What you have to do
Reproduce every line of the items below verbatim, omitting the pictures from your output.

Element and text position data:
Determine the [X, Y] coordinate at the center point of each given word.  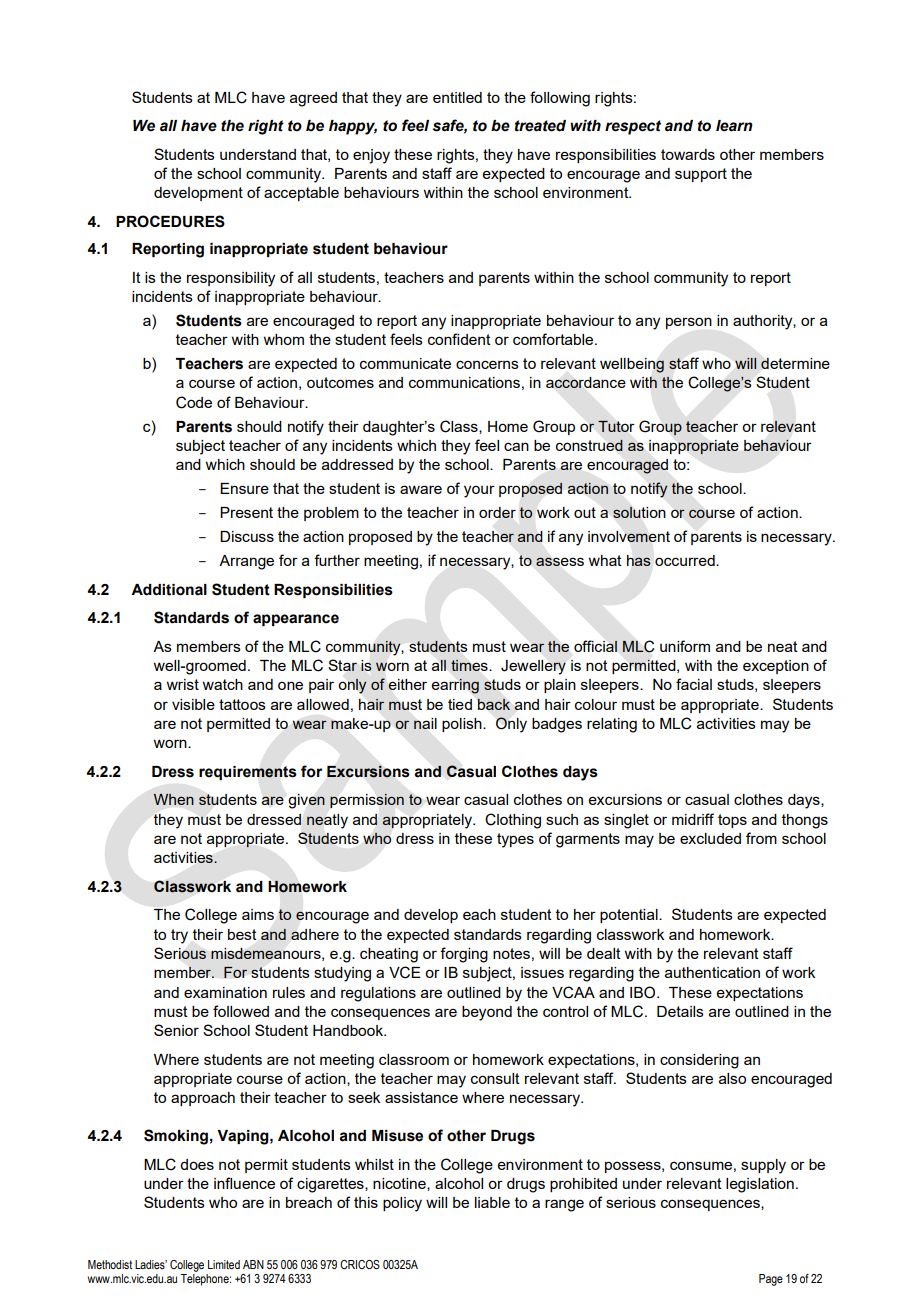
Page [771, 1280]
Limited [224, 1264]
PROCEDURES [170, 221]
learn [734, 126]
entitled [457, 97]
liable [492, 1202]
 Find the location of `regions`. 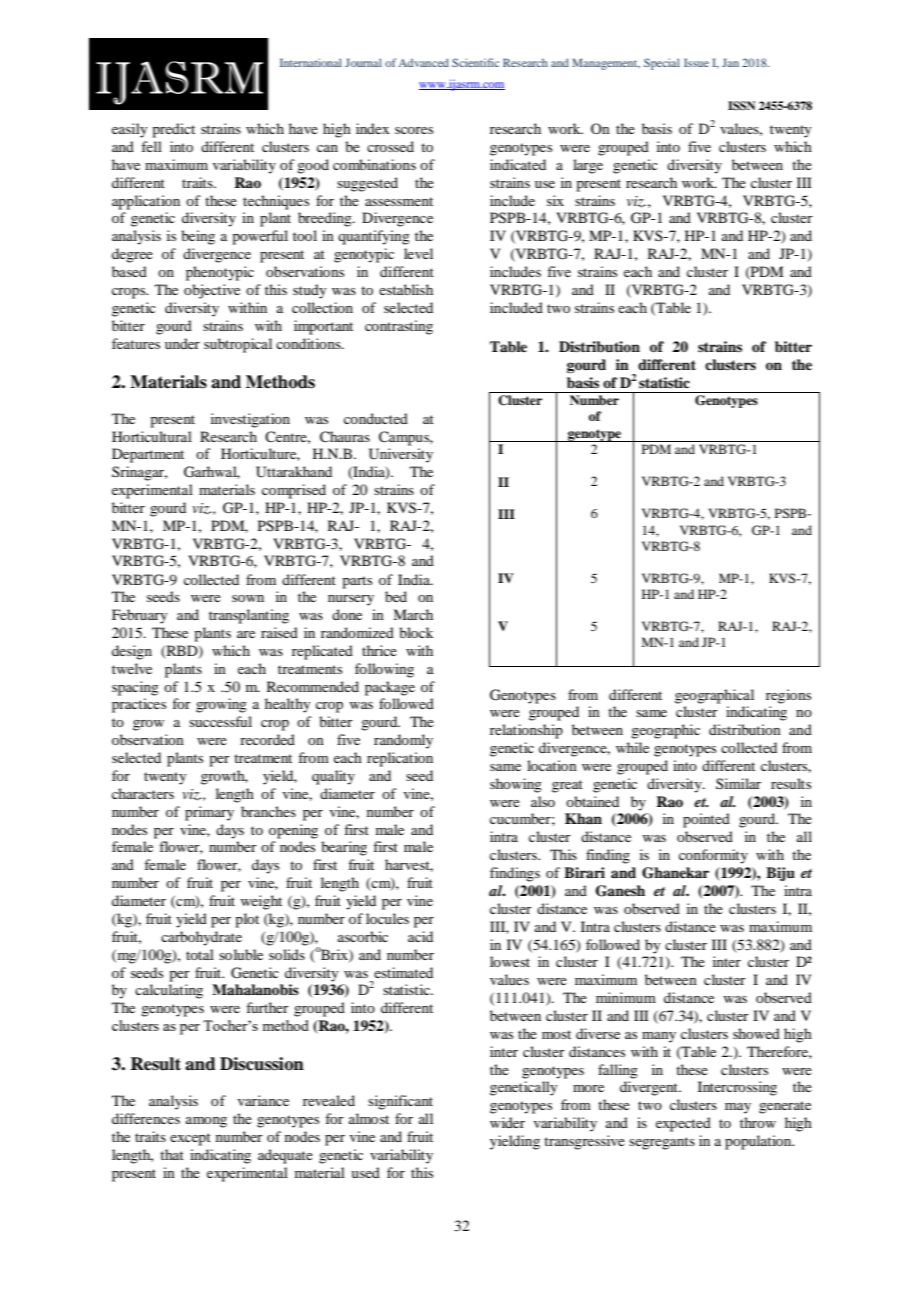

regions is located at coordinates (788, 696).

Reply to the exercise
Determine the [X, Y] coordinate at the center point of each given word.  
Page [771, 1280]
Limited [224, 1264]
PROCEDURES [170, 221]
learn [734, 126]
entitled [457, 97]
liable [492, 1202]
 Find the location of `regions`. 

regions is located at coordinates (788, 696).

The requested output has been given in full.